Es un ajuste de cuentas, pero no sólo con el inconsciente, sino también con la propia historia viñetera. Max concluye el periplo que inició de la mano de Crumb en el underground de los 70 y escapa de la atracción del campo de gravedad de Chris Ware, el cuerpo celeste más pesado de la constelación del cómic de vanguardia internacional en nuestros días, para recuperar sus primeras influencias, las influencias originales, aquellas influencias que están tan al principio que ni siquiera son influencias, son moldes con los que nos hacemos: la escuela Bruguera y la animación (Disney, Warner, Hanna-Barbera). Hoy día, Max puede mirar las páginas de Herbert Crowley, el historietista más secreto del siglo XX, e integrarlas en su propia visión de forma imperceptible. Es un signo de madurez, porque al final sólo podemos jugar con los juguetes que nos dieron al principio.

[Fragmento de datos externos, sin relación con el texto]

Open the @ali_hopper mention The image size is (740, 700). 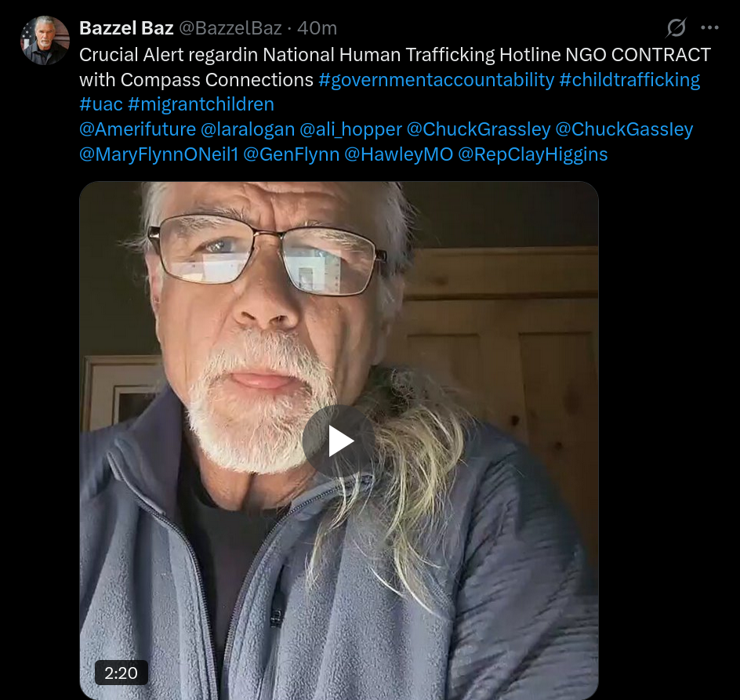pyautogui.click(x=350, y=130)
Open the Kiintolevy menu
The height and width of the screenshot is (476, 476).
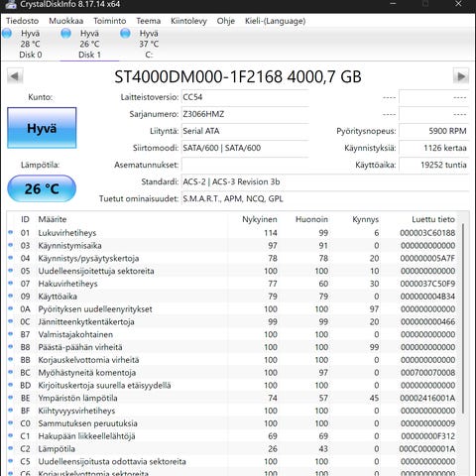188,21
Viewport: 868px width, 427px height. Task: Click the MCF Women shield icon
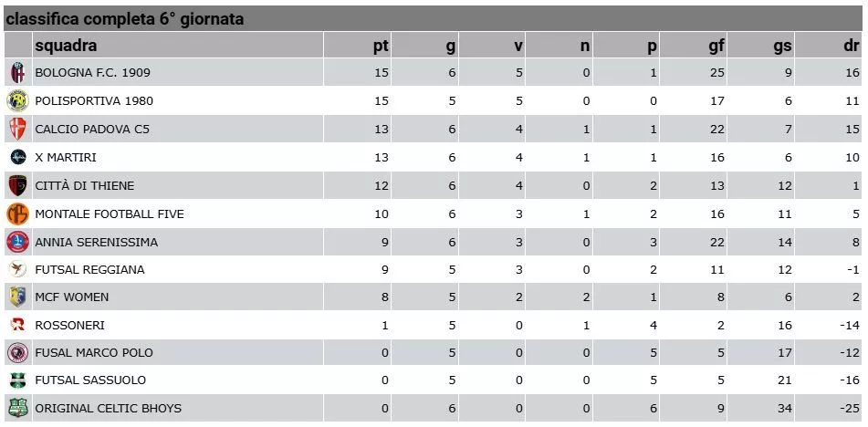coord(17,297)
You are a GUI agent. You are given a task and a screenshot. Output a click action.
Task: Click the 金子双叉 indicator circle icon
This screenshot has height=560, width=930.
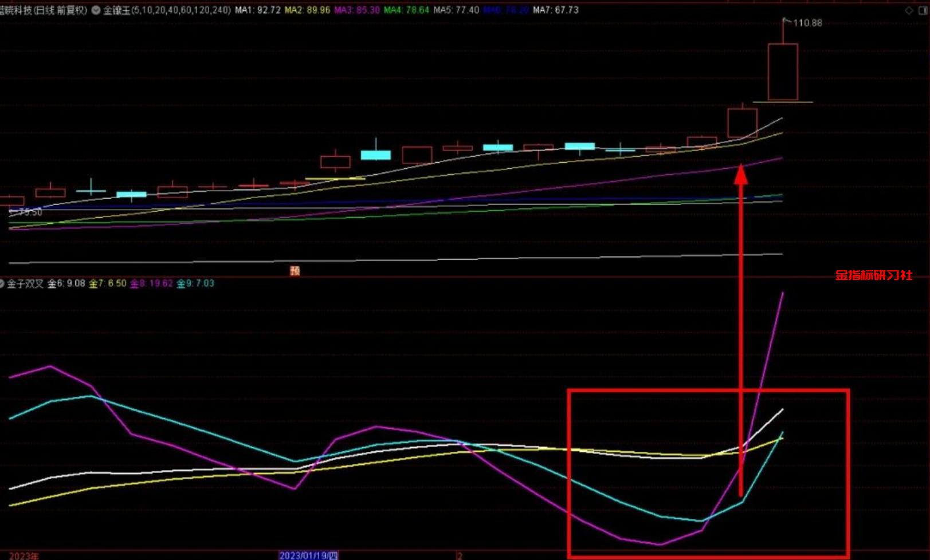pos(2,283)

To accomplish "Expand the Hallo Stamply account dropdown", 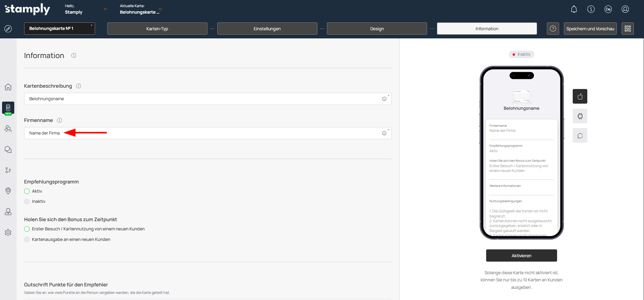I will [x=105, y=9].
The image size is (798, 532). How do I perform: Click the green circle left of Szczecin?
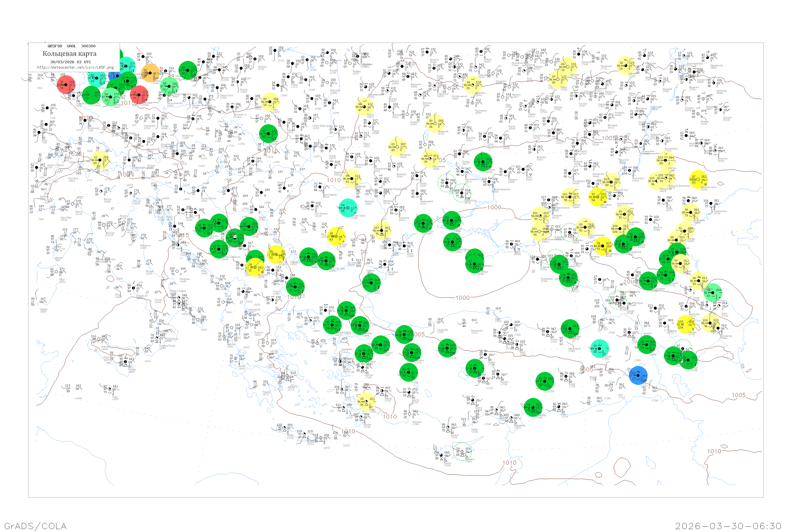188,70
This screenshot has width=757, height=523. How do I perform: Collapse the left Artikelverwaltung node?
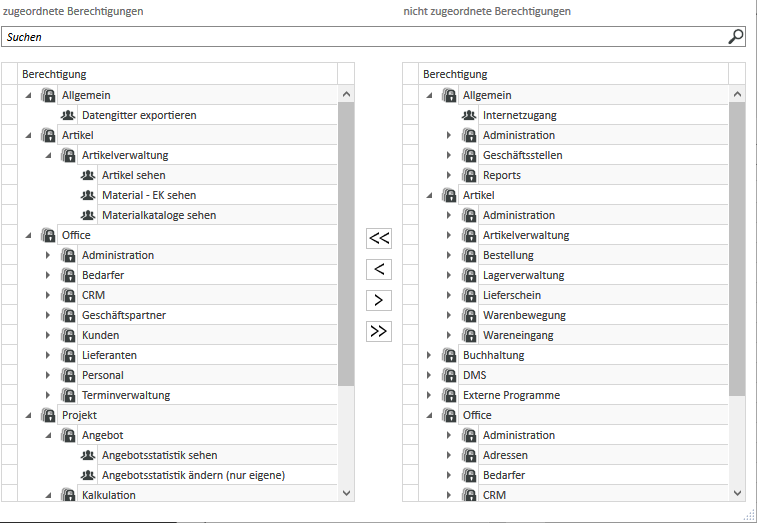pyautogui.click(x=48, y=155)
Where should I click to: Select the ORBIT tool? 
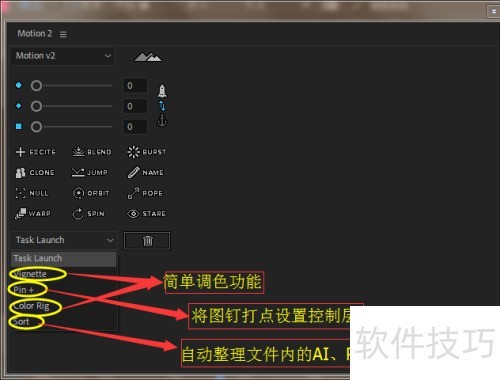pos(91,193)

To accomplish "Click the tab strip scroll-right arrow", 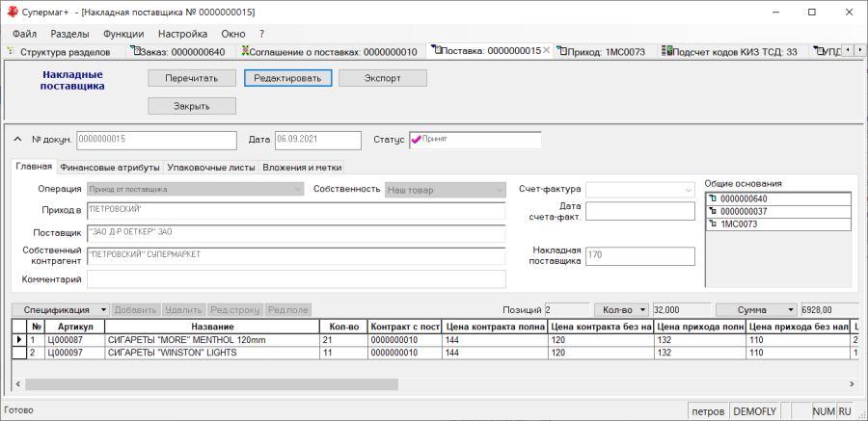I will tap(859, 50).
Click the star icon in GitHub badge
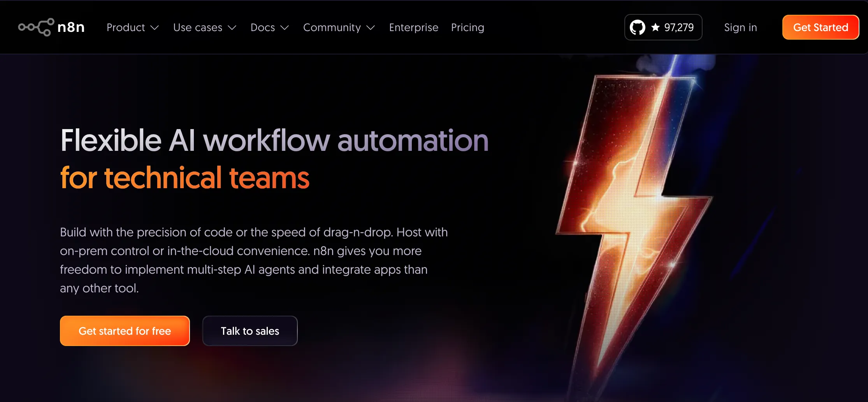This screenshot has height=402, width=868. pyautogui.click(x=655, y=27)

Según los especialistas, Durero pintó El caballero, la muerte y el diablo como un canto a la victoria del caballero renacentista sobre la muerte. Tal vez incluso como un autorretrato velado de éste que fue uno de los primeros autorretratistas de la pintura occidental, y que se completaría con un San Jerónimo en su celda y con su célebre Melancolía. Denevi, y Max con él, invierten la lectura y desarman el porte orgulloso del guerrero y su rocín para revelarnos que, como Bardín, él también porta el tumor de la peste consigo, la plaga que trae de la guerra, pues de ella sólo se puede traer la ruina, o tal vez la ruina y unas imágenes que los perros que somos los muertos ya no somos capaces de ver, aunque sean omnipresentes. Siguiendo esta inversión de valores, descubrimos una nueva función en el perro. Según Cirlot -no por casualidad, ése es también el nombre del amigo de Bardín-, el perro es también el acompañante del muerto.

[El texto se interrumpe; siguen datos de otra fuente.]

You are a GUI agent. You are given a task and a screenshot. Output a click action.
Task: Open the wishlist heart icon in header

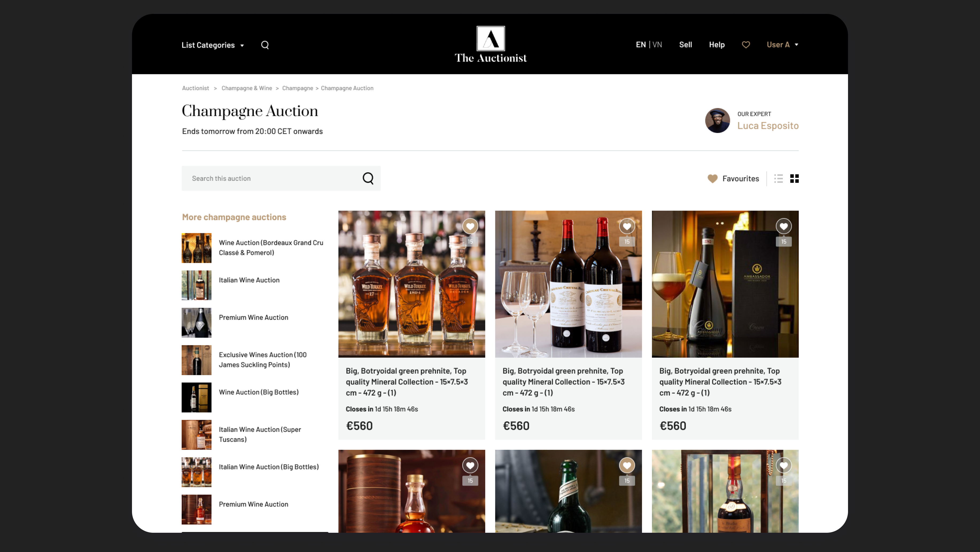coord(746,45)
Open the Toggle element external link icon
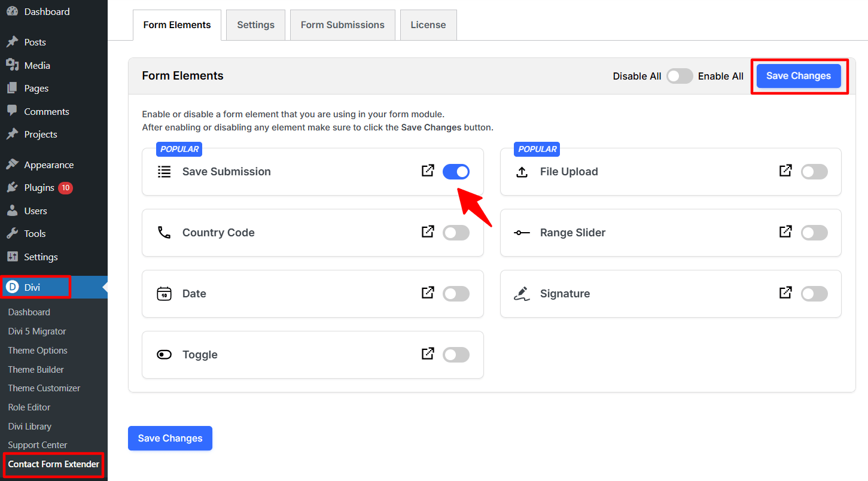This screenshot has width=868, height=481. (x=428, y=354)
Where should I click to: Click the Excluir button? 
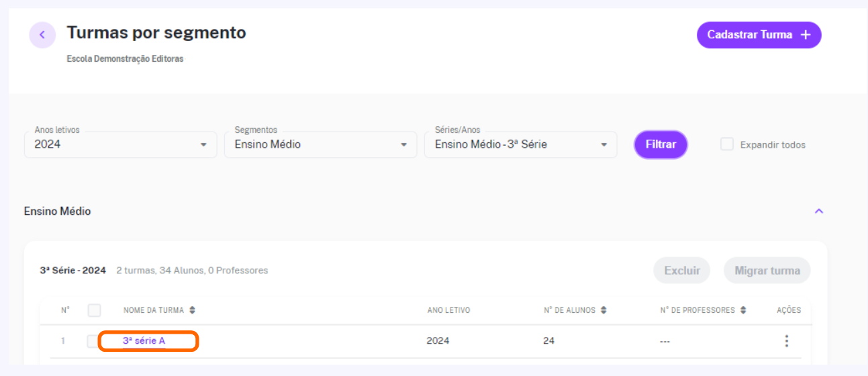(x=682, y=271)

De esa ya definitivamente lúgubre estampa que inició Durero ha escapado, como decíamos, el caballero ausente en la versión de Max. También en su Diccionario de símbolos, Cirlot nos advierte de los significados que tiene la escala cromática aplicada al progreso de los caballeros: el caballero verde es el escudero, el precaballero; el caballero negro es el sufriente, todavía esforzándose por superar las pruebas; el caballero blanco es el triunfador elegido; el caballero rojo es el glorificado por las pruebas superadas. Si esta imagen de El caballero, la muerte y el diablo de Max es, como la de Durero, un autorretrato, es normal entonces que no lo veamos montado sobre el caballo (o yegua) espectral: superadas todas las pruebas, ha llegado a un peldaño superior al caballero rojo y al caballero blanco. Es el caballero transparente, que se sabe a sí mismo dibujante, y sabe por tanto que el poder del dibujo se basta y se sobra para llegar a donde no llega el poder de la palabra: a representar lo irrepresentable, a decir lo indecible, a dibujar lo indibujable. El rostro del artista está en su trazo, y su nombre está en todas partes; el único autorretrato posible es el autorretrato invisible.
Texto publicado en Panóptica 1973-2011, catálogo editado con motivo de la exposición de Max que organizó el MuVIM el año pasado y que ha tenido una itinerancia internacional.
AÑADIDO: La ilustración en la que se basa mi artículo se puede ver en el blog de Max.